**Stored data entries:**
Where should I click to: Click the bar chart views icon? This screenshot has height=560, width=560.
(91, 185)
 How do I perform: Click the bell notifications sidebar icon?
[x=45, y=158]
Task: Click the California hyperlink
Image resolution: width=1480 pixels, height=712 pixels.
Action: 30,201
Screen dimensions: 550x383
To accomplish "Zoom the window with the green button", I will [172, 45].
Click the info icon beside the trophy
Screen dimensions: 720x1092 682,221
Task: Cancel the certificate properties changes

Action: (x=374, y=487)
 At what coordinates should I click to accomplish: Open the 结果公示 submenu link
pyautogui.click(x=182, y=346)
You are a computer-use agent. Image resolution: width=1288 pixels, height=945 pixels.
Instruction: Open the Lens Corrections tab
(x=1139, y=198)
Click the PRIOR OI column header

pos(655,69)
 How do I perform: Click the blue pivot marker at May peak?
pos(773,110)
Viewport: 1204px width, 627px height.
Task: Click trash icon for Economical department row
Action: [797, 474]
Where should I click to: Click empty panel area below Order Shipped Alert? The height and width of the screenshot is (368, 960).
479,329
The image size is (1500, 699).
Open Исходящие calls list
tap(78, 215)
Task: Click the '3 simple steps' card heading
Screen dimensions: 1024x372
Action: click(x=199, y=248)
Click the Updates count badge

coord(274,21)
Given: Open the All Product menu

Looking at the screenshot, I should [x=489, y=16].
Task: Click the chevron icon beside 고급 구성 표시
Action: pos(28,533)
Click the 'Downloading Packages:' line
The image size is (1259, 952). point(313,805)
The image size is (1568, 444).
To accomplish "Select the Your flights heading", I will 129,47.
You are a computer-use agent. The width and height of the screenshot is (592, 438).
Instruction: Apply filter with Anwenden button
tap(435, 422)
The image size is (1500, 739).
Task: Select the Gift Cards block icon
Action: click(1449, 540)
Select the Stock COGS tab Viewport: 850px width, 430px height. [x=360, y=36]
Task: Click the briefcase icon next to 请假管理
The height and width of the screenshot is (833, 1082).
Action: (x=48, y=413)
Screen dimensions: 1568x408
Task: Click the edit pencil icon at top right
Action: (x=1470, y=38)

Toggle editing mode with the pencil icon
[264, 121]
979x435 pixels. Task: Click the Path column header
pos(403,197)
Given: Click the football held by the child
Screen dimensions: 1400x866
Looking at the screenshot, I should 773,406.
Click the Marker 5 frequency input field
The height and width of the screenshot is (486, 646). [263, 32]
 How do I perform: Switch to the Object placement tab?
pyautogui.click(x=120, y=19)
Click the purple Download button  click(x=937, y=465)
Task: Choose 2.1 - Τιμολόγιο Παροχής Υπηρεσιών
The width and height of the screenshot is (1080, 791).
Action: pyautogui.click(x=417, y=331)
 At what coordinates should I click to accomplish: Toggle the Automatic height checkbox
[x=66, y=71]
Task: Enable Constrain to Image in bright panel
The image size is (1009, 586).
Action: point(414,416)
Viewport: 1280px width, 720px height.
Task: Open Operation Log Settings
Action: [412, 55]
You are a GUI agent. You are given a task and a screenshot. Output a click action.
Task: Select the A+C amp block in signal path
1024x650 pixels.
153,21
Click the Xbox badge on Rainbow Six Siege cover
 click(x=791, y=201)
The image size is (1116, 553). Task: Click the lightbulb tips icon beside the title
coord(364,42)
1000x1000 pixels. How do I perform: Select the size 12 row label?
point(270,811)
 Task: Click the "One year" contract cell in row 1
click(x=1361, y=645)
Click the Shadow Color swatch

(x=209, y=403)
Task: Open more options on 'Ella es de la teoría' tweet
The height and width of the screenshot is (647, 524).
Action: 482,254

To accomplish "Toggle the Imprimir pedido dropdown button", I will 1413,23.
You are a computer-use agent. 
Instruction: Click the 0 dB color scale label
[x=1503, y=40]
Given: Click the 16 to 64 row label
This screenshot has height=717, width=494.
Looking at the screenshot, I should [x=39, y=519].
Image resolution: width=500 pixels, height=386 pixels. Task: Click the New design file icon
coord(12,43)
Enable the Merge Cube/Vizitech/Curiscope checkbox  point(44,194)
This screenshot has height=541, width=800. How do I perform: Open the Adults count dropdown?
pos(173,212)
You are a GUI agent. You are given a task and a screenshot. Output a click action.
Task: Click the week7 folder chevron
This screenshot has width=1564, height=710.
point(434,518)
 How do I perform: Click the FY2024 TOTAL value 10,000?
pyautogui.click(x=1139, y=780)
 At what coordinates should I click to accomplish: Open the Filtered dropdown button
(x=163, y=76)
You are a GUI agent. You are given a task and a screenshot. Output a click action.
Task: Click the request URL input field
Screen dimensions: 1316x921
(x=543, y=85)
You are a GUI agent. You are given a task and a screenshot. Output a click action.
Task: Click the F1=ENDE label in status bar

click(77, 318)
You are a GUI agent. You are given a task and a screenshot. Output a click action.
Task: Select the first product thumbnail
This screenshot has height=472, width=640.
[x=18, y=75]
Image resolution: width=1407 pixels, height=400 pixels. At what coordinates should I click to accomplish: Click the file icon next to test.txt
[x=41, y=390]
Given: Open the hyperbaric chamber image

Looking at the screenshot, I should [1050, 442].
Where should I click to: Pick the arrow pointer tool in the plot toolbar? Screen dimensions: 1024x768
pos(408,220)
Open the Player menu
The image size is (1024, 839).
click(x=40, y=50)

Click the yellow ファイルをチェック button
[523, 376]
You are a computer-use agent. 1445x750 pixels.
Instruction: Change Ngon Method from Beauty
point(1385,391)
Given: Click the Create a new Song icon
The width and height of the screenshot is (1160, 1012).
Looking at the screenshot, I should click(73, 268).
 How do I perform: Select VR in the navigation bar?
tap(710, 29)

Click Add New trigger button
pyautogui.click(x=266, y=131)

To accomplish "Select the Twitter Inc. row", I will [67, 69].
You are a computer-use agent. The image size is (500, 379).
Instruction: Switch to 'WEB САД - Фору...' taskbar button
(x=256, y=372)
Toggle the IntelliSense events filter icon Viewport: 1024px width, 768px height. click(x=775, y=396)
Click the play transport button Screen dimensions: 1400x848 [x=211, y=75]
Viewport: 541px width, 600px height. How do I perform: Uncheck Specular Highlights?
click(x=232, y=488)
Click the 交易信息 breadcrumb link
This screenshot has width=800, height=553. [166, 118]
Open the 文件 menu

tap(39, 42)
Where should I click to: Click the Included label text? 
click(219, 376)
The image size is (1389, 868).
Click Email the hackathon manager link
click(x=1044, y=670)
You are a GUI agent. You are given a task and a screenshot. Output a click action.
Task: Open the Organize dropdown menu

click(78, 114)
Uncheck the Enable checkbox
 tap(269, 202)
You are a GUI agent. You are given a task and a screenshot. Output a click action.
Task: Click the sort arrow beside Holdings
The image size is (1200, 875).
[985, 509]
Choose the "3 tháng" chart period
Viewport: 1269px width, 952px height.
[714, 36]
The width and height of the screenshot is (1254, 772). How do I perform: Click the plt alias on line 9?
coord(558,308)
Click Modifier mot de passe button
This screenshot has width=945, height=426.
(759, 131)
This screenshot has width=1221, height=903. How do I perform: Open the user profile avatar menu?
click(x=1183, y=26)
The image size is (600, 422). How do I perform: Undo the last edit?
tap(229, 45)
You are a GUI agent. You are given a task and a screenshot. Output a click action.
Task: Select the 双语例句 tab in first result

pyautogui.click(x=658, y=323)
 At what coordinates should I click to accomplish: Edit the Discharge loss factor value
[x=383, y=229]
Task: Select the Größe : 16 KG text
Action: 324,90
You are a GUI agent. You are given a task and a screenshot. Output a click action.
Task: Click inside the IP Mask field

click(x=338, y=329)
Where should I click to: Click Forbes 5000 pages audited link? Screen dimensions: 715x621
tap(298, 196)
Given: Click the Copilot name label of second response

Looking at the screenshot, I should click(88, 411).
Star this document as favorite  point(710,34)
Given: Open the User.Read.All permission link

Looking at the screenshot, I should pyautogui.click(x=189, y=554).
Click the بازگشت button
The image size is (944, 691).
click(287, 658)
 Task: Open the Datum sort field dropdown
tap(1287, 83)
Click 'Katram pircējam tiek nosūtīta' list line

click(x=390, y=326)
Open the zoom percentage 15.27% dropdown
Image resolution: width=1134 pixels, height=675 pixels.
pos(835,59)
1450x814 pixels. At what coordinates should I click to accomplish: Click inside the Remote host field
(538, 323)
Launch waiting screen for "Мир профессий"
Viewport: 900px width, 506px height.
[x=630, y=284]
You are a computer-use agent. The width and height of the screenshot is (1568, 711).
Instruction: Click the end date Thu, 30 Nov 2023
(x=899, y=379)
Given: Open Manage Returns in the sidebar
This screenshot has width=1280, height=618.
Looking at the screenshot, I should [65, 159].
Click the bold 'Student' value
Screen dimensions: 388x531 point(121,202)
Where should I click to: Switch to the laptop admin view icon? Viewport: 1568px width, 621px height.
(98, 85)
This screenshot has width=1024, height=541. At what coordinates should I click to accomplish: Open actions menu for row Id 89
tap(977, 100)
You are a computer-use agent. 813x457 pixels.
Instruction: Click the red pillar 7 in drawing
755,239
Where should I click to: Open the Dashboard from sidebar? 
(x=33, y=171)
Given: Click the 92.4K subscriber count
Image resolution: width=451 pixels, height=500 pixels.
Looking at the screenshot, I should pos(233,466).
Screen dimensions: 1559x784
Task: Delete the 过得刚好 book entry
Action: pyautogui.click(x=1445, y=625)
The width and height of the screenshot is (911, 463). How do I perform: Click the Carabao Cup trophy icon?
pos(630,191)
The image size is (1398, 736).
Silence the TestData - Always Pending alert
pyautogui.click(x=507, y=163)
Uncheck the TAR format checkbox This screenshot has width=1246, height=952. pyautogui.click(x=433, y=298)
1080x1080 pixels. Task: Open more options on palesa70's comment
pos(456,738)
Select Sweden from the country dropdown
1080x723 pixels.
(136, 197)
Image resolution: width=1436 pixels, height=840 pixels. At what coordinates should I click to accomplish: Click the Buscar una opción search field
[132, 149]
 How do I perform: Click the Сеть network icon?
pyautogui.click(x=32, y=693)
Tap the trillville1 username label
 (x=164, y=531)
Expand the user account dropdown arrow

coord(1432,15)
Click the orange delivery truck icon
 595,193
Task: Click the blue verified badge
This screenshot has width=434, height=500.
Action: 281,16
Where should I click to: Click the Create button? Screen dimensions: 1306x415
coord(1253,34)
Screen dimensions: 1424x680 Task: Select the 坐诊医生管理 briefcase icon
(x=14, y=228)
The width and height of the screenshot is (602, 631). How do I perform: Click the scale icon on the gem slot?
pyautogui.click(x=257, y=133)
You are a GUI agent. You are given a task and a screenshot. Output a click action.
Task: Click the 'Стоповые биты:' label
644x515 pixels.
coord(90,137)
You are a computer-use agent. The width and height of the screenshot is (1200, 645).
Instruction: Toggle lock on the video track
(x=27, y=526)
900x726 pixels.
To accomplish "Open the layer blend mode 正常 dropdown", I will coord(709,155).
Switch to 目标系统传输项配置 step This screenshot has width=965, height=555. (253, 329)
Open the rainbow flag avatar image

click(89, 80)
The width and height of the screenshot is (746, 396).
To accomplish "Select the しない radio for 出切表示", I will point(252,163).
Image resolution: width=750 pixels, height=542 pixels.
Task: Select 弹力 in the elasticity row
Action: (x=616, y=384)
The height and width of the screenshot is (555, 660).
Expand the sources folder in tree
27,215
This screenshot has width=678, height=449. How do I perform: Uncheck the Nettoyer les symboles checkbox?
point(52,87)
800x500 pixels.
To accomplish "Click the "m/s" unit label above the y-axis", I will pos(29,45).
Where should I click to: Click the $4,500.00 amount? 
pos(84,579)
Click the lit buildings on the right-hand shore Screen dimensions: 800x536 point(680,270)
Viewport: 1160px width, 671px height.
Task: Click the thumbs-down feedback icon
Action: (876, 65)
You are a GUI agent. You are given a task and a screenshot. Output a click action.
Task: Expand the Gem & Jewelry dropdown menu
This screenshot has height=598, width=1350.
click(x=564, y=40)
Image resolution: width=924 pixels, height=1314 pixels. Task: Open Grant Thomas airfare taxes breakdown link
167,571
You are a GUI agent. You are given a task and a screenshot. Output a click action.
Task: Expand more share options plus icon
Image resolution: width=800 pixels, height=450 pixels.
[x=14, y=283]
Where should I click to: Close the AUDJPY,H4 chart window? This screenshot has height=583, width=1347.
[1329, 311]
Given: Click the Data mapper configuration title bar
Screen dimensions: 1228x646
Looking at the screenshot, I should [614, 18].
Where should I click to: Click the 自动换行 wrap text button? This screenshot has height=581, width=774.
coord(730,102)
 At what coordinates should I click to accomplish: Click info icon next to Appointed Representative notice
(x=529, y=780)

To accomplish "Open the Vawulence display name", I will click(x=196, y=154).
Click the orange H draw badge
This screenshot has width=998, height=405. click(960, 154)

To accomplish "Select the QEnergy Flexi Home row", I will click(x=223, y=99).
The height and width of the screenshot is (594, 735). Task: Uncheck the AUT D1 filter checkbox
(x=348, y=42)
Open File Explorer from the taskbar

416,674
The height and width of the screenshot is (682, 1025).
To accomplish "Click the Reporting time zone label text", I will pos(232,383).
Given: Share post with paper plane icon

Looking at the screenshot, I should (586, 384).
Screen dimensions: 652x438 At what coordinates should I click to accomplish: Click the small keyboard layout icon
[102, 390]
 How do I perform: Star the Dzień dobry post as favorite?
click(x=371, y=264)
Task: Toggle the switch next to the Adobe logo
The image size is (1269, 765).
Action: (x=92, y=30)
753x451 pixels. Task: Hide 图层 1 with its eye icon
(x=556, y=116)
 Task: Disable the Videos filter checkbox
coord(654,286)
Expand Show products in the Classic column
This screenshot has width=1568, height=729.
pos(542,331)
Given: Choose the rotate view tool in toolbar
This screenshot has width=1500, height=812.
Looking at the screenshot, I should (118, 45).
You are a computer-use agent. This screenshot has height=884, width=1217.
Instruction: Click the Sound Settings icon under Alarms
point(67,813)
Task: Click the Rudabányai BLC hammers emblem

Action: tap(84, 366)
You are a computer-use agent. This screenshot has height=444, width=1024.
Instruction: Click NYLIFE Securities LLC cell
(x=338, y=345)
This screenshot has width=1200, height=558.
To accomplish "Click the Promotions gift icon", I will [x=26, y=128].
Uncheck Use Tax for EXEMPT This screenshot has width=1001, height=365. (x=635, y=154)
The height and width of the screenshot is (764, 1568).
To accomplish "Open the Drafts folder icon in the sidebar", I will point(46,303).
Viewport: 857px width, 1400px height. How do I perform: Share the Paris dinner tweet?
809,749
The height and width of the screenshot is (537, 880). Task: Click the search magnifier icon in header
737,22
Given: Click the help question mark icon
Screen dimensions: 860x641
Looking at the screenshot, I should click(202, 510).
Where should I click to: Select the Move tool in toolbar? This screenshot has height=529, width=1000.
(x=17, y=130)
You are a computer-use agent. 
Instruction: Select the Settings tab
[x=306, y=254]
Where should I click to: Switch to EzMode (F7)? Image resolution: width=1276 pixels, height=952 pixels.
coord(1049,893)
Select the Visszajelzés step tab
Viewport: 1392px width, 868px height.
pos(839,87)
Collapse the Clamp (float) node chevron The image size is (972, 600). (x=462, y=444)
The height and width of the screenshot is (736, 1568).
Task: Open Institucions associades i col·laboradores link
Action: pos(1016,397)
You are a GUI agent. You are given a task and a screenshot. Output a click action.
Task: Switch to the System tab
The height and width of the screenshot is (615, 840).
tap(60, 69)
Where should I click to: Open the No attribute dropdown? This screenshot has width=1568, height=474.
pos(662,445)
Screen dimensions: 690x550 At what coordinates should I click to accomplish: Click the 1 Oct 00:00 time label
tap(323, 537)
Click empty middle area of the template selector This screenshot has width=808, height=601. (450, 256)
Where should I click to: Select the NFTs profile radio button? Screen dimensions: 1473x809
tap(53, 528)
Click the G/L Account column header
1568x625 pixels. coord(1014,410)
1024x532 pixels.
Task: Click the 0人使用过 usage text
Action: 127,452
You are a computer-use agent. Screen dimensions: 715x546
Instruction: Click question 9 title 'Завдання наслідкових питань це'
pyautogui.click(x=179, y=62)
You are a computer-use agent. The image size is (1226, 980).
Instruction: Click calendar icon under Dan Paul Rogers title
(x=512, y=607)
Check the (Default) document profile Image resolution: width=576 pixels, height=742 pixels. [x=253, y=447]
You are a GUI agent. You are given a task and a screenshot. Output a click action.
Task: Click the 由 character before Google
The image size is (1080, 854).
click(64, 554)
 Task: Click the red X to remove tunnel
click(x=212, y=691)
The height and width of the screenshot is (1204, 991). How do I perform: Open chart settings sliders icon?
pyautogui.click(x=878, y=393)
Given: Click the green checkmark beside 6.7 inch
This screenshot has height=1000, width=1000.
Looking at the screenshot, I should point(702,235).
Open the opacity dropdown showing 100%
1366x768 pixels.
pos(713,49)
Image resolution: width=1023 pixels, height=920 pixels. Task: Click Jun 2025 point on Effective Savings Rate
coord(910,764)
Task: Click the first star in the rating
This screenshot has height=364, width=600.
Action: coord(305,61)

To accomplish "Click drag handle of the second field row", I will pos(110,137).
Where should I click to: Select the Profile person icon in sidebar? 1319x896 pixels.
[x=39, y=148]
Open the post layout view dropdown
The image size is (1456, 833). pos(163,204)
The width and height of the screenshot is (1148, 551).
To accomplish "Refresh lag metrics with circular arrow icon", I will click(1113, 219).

**WHAT YOU SHOULD DO:**
All lines of the records above with the word "heading" in them are to be copied.

**WRITTEN ANSWER:**
Task: Click the '3 simple steps' card heading
To accomplish "Select the Your flights heading", I will 129,47.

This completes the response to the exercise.